Department of Biomedicine and Prevention, University of Rome Tor Vergata, Via Montpellier, 1, Rome, 00133, Italy.
School of Nursing, Università Cattolica del Sacro Cuore, Largo Francesco Vito, 1, Rome, 00168, Italy.
Public Health. 2022 Sep;210:134-141. doi: 10.1016/j.puhe.2022.06.021. Epub 2022 Aug 12.
To measure the association between patient activation and hospitalization or emergency department (ED) visits among adults with chronic diseases.

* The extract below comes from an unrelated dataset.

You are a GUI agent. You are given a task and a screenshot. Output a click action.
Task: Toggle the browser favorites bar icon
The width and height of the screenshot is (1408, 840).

Systematic review and meta-analysis.
A systematic review of English articles was performed using the following databases: PubMed, Cochrane Library, Web of Science, PsycINFO, and Embase. Articles were searched from 2005 until July 2021. Observational studies that measured the association between patient activation, measured by the Patient Activation Measure (PAM), and hospitalization or ED visits among adults with chronic or multichronic diseases were included. Pairs of reviewers independently screened the studies and extracted data for qualitative and quantitative synthesis. The methodological quality was assessed using the Quality in Prognostic Studies (QUIPS) tool.

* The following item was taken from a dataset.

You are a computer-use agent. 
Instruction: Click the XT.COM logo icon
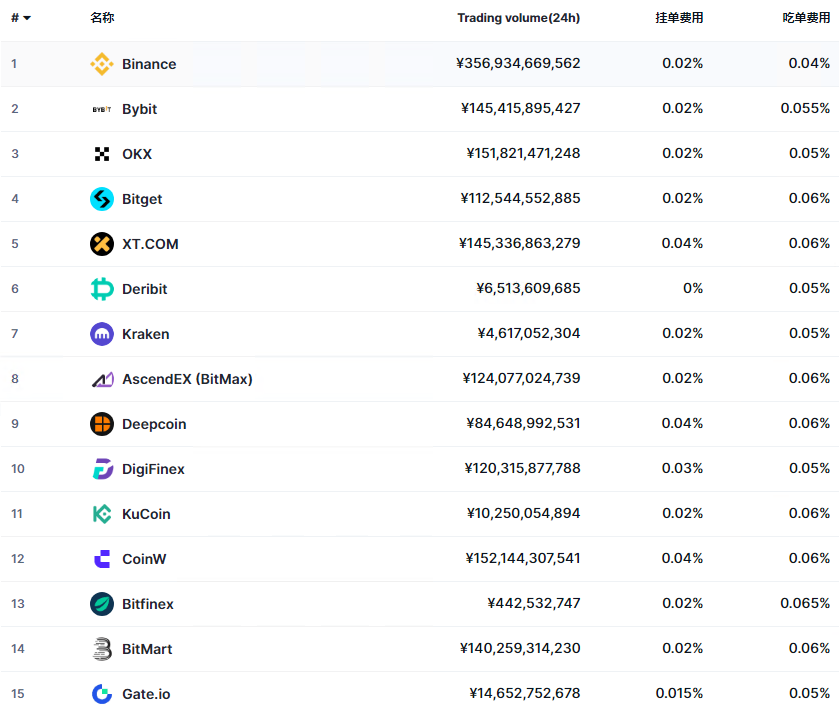click(102, 244)
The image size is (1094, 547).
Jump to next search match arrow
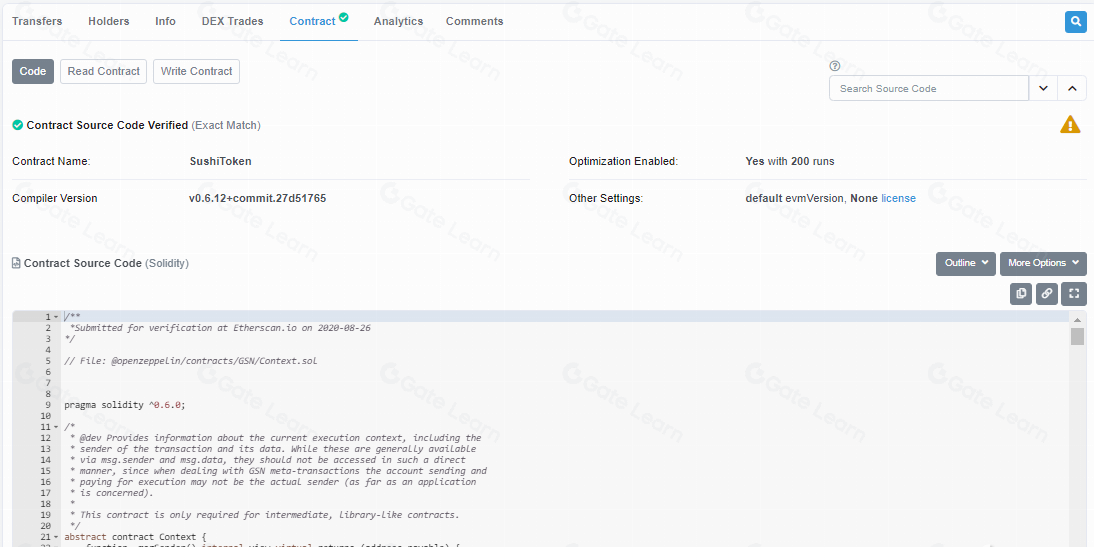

A total of nine observational studies (153,121 participants) were included in the qualitative synthesis, whereas six were pooled in the quantitative synthesis (151,359 participants). High levels of patient activation were significantly associated with a reduced risk for both hospitalizations (RR [95% CI] = 0.69 [0.61; 0.77], I = 78%) and ED visits (RR [95% CI] = 0.76 [0.70; 0.84], I = 72%).
Our findings suggest the existence of an inverse association between patient activation and healthcare resources utilization. Further observational studies are needed to fully comprehend the magnitude of this association.
测量慢性病患者的患者激活与住院或急诊就诊之间的关联。
系统评价和荟萃分析。
使用以下数据库对英文文章进行系统评价:PubMed、Cochrane 图书馆、Web of Science、PsycINFO 和 Embase。检索时间从 2005 年至 2021 年 7 月。纳入的观察性研究测量了患者激活(通过患者激活度量表 [PAM] 测量)与慢性病或多慢性病成人的住院或急诊就诊之间的关联。由两名评审员独立筛选研究并提取定性和定量综合的数据。使用预后研究质量(QUIPS)工具评估方法学质量。
共有 9 项观察性研究(153121 名参与者)纳入定性综合,而 6 项研究被纳入定量综合(151359 名参与者)。高水平的患者激活与住院(RR [95%CI] = 0.69 [0.61;0.77],I = 78%)和急诊就诊(RR [95%CI] = 0.76 [0.70;0.84],I = 72%)的风险降低显著相关。
我们的研究结果表明,患者激活与医疗资源利用之间存在负相关。需要进一步的观察性研究来全面了解这种关联的程度。